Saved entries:
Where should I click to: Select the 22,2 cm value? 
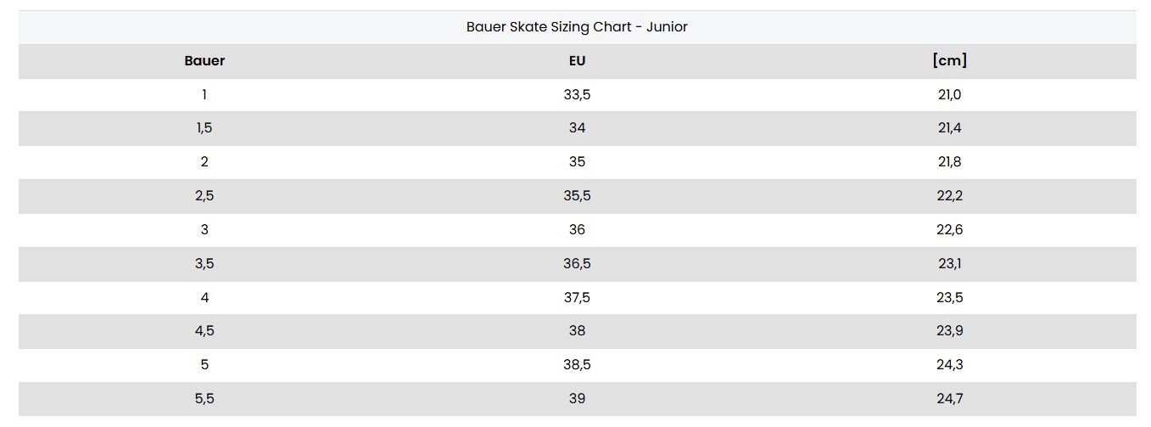(x=949, y=196)
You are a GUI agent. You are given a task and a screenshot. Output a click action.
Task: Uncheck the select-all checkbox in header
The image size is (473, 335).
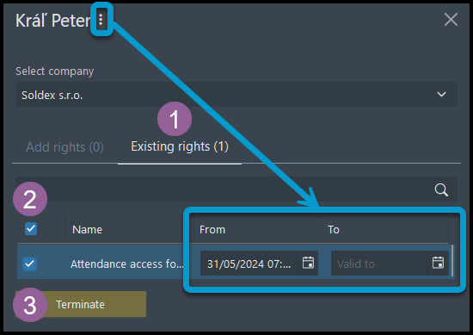[x=31, y=229]
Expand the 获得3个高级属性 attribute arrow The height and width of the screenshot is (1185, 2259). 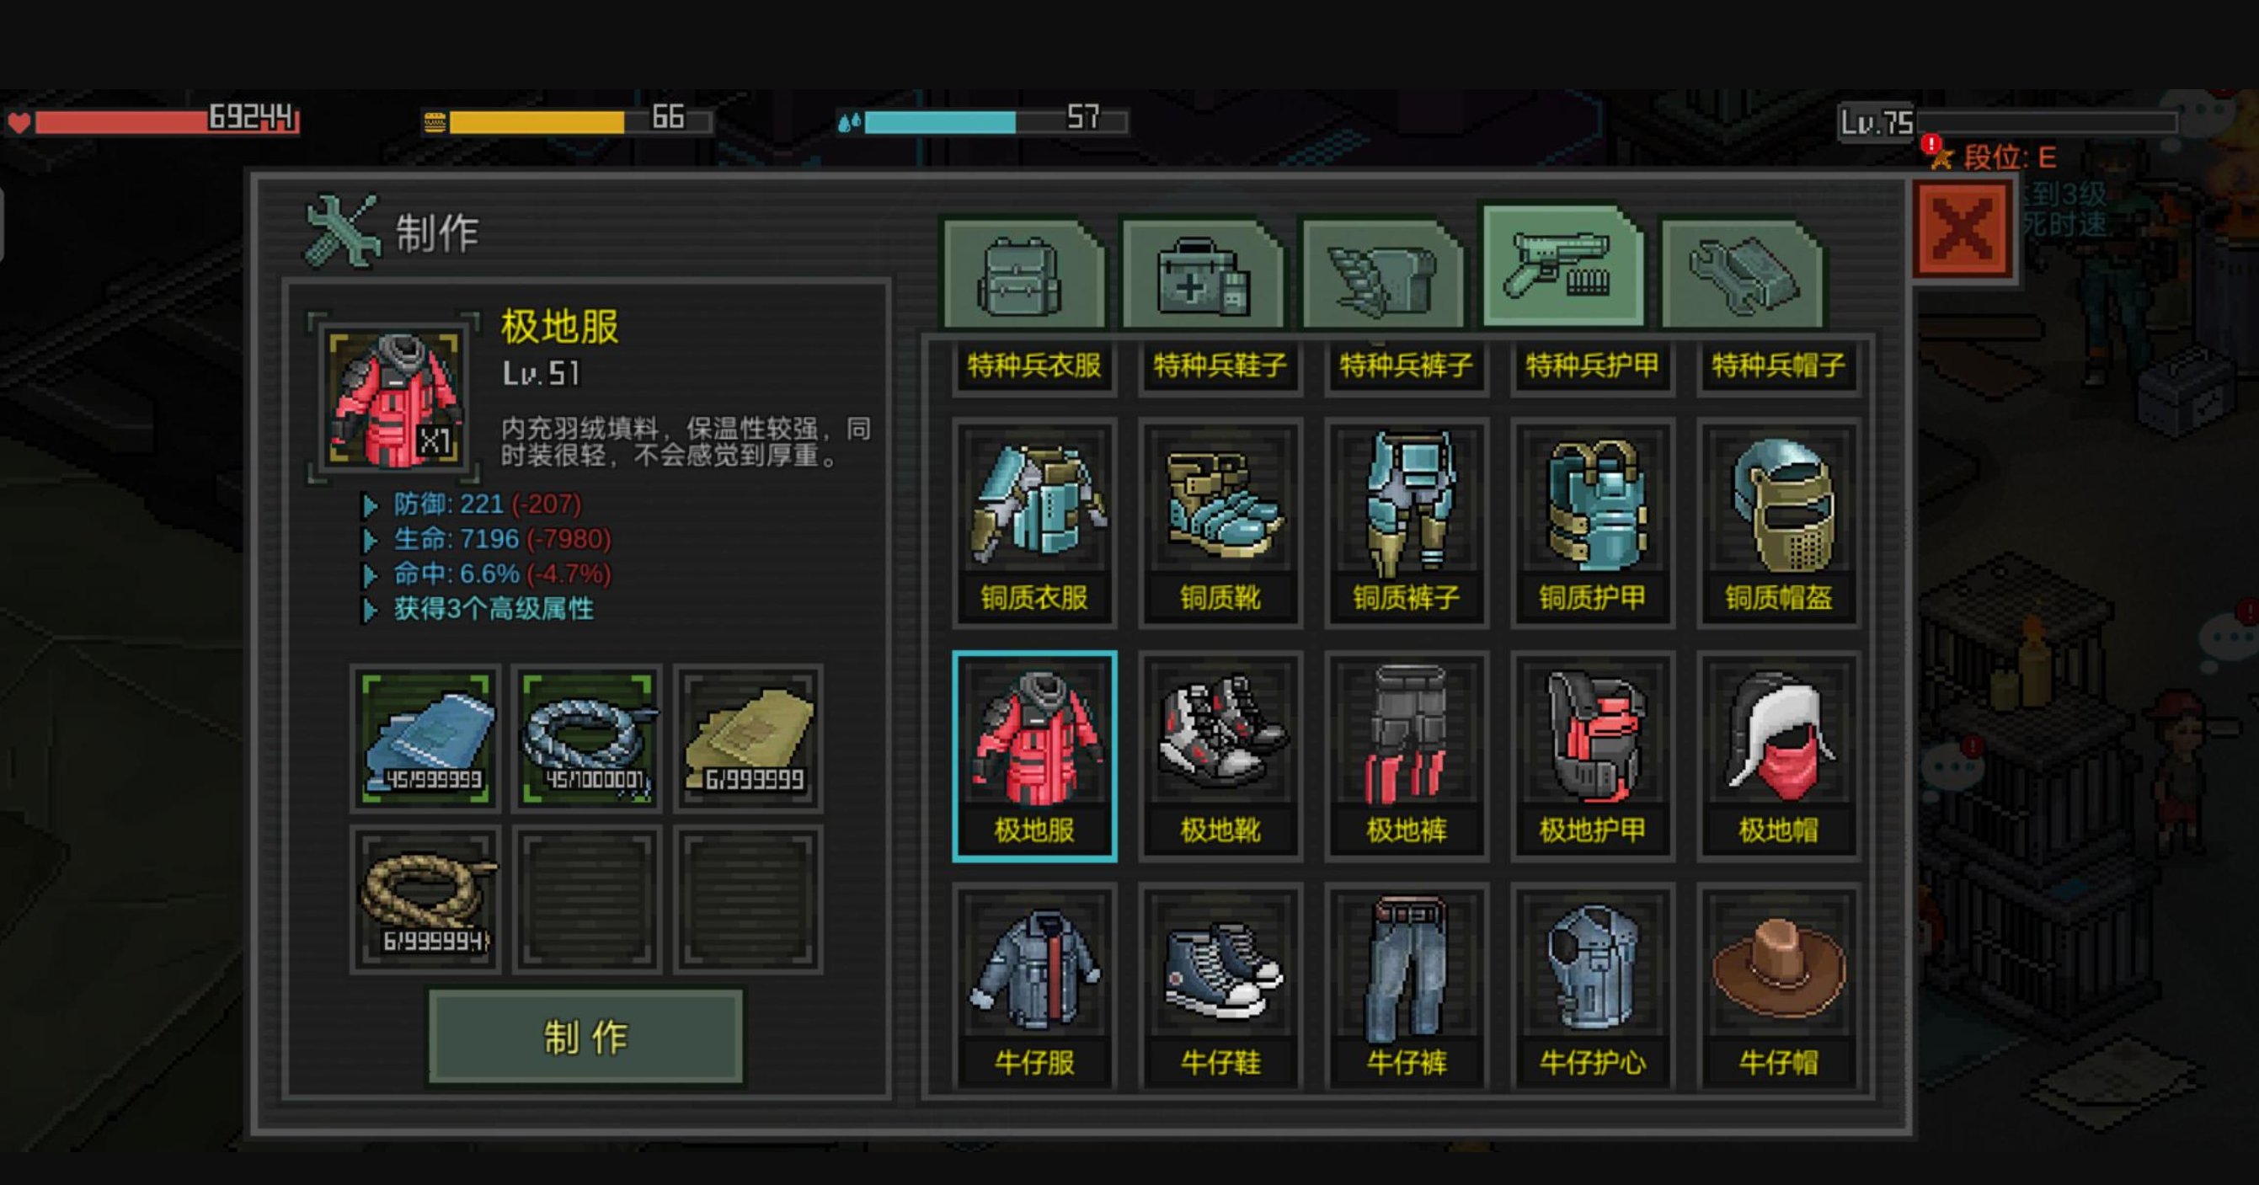coord(370,610)
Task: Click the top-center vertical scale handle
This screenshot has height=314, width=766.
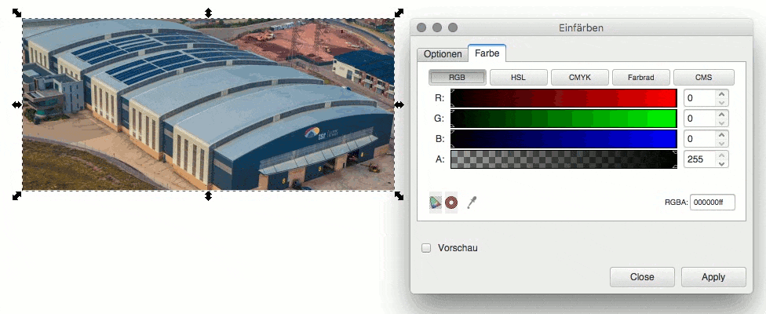Action: point(208,13)
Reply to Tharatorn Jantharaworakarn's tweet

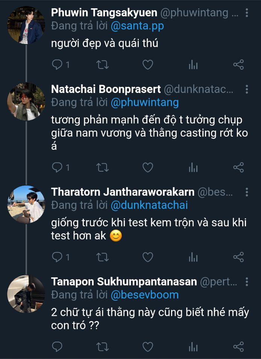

*Required action:*
Only the lines from the one containing "Task: Click the" through the last line of the entries belong in the answer, given again exactly. Images stay out.

*Exercise result:*
Task: Click the top-center vertical scale handle
This screenshot has height=314, width=766.
Action: point(208,13)
Reply to Tharatorn Jantharaworakarn's tweet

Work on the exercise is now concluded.